=== Text segment ===
Obviously, at first, the drop across \$R_\text{LOAD}\$ is \$0\:\text{V}\$ and so \$V_\text{OUT}=V_\text{CC}\$. But as you "pull" more current out of \$Q_1\$'s emitter, there's an increasing voltage drop across \$R_\text{LOAD}\$ until the point where \$V_\text{OUT}\approx 0\:\text{V}\$ (because \$I_1\cdot R_\text{LOAD}\approx V_\text{CC}\$. This is about when the BJT just starts to go into saturation.

As you pull still more current out of the emitter, the collector will drop a little bit further. But only until it gets to about one diode drop below ground. Keep in mind to make the emitter go \$60\:\text{mV}\$ still more negative (and if \$I_1\$ pulls hard enough the emitter will become still more negative), 10 times as much current must be pulled out of the emitter. And the collector cannot go more negative than the emitter itself. The BJT will be in deep saturation when the collector is within a few hundred millivolts or less of the emitter voltage. At this point the collector is barely moving (just as the emitter is barely moving.)

The collector current, in very deep saturation, is quite limited now (by the load resistance) and effectively hits a barrier and cannot increase much further. The base current continues to increase until the base current actually exceeds the collector current and it continues on in that way.

At really high currents that no one actually uses (and an indestructable BJT) the Ohmic resistances pretty much take over, though. (Usually those are neglected in simplified cases like this.)
=== Given data ===
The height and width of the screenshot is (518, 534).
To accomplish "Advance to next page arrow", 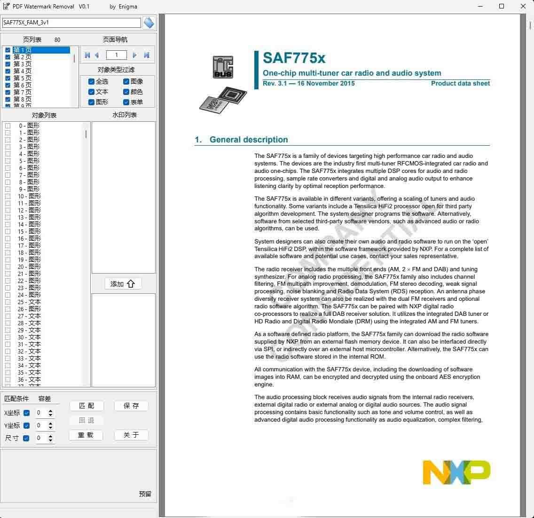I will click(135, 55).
===
=== Given data ===
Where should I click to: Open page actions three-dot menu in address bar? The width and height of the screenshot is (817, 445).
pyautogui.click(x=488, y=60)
===
=== Given data ===
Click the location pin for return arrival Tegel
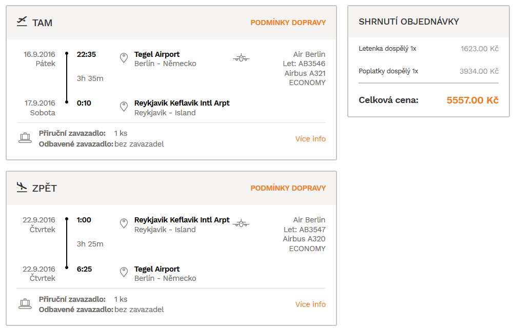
===
**Aim 1**
Answer these questions about the text on transistor saturation:
(a) How much more current must be pulled out of the emitter to make it go 60 mV more negative?
(b) In very deep saturation, what limits the collector current?
(c) What takes over at really high currents?
**Aim 2**
In the records, give the part that opens with the line containing "Where should I" and closes with the line containing "pyautogui.click(x=488, y=60)", swapping "address bar" for "toolbar" and leaving everything else as it is. Return only those lines.

**Correct answer 1**
(a) 10 times as much current.
(b) The load resistance.
(c) The Ohmic resistances.

**Correct answer 2**
Where should I click to: Open page actions three-dot menu in toolbar? The width and height of the screenshot is (817, 445).
pyautogui.click(x=488, y=60)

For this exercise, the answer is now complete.